------ GIVEN ENTRIES ------
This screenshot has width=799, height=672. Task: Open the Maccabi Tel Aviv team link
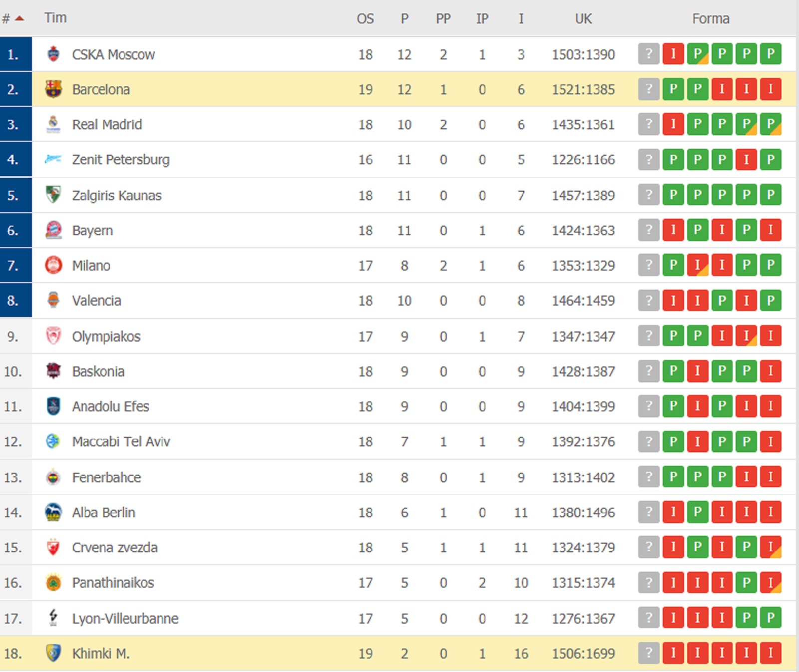click(x=121, y=442)
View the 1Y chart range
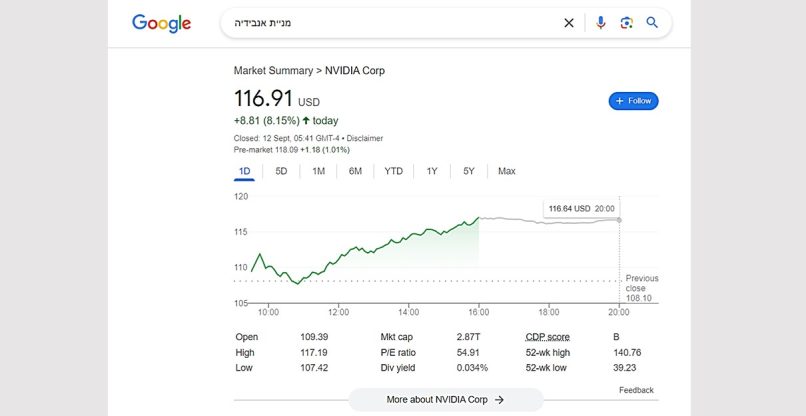The width and height of the screenshot is (806, 416). pos(432,171)
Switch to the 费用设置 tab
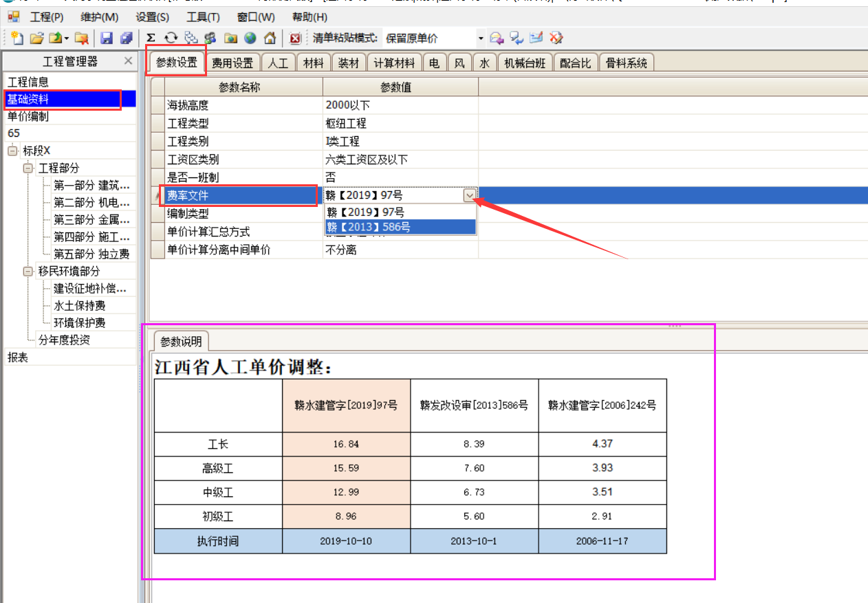The width and height of the screenshot is (868, 603). point(232,63)
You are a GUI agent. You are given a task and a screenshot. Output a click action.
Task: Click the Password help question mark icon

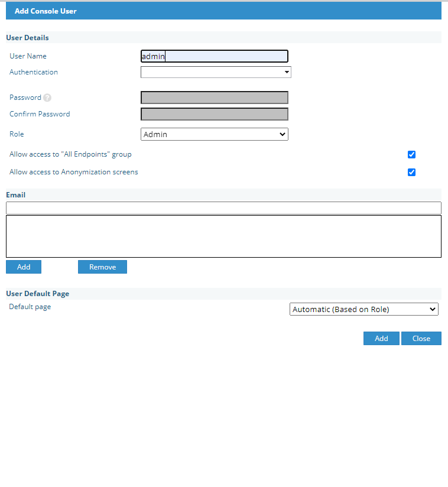click(x=47, y=98)
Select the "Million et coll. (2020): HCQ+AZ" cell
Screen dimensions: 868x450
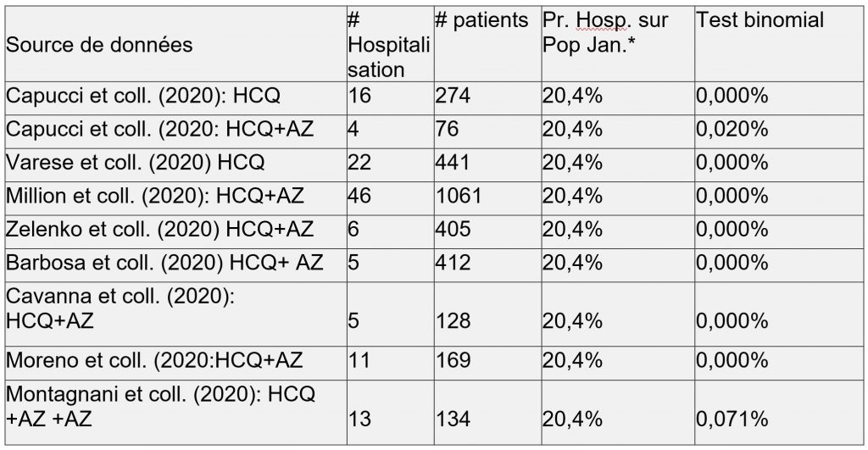click(x=154, y=195)
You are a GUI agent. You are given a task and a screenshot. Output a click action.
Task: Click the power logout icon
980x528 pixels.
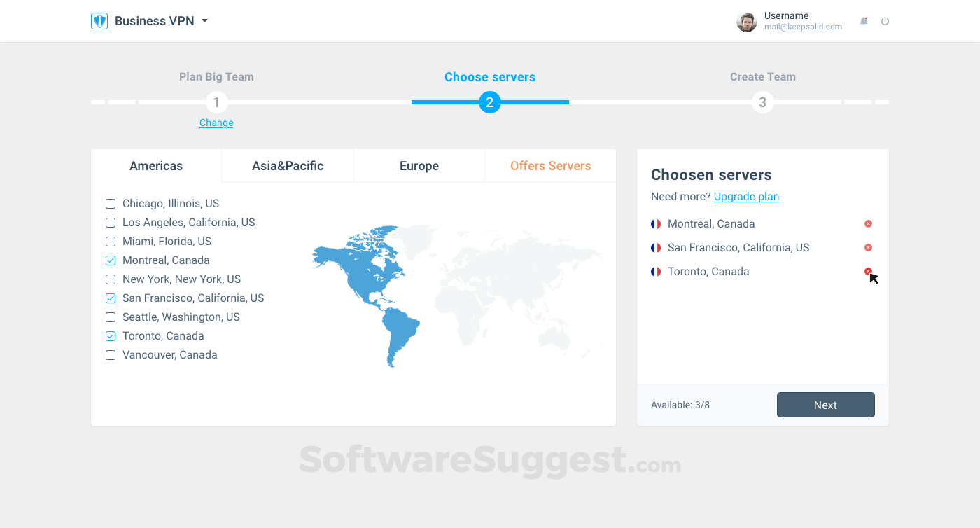[885, 21]
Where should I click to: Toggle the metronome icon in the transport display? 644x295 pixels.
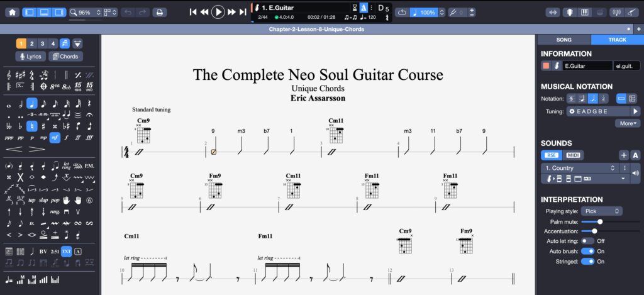[364, 7]
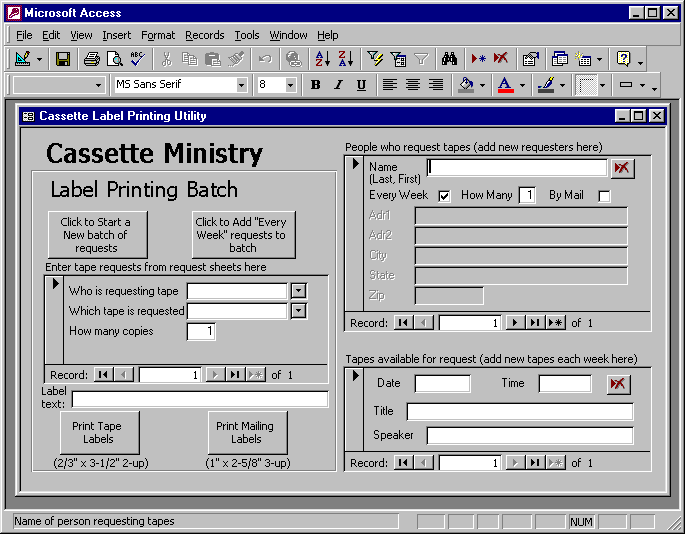Viewport: 685px width, 534px height.
Task: Click Start a New batch of requests
Action: point(96,235)
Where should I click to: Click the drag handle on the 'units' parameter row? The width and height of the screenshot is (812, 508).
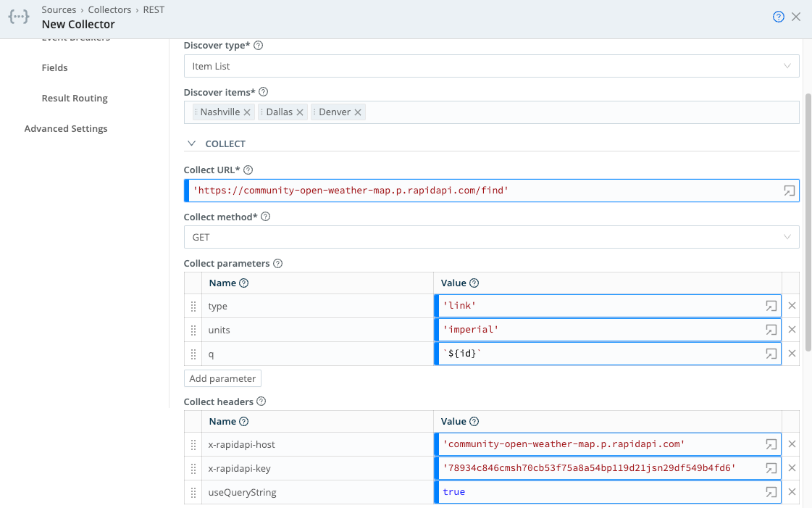point(193,330)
------
[PROMPT]
I would like you to retype exactly the lines running from the one containing "980x528 pixels." to the last line of the entries, both included, leaving all pictures out.

[OUTPUT OF THE EXERCISE]
980x528 pixels.
[885, 21]
Where should I click to: Toggle the metronome icon in the transport display? 644x295 pixels.
[364, 7]
Viewport: 685px width, 534px height.
Task: Click Start a New batch of requests
Action: point(96,235)
Where should I click to: Click the drag handle on the 'units' parameter row? The width and height of the screenshot is (812, 508).
point(193,330)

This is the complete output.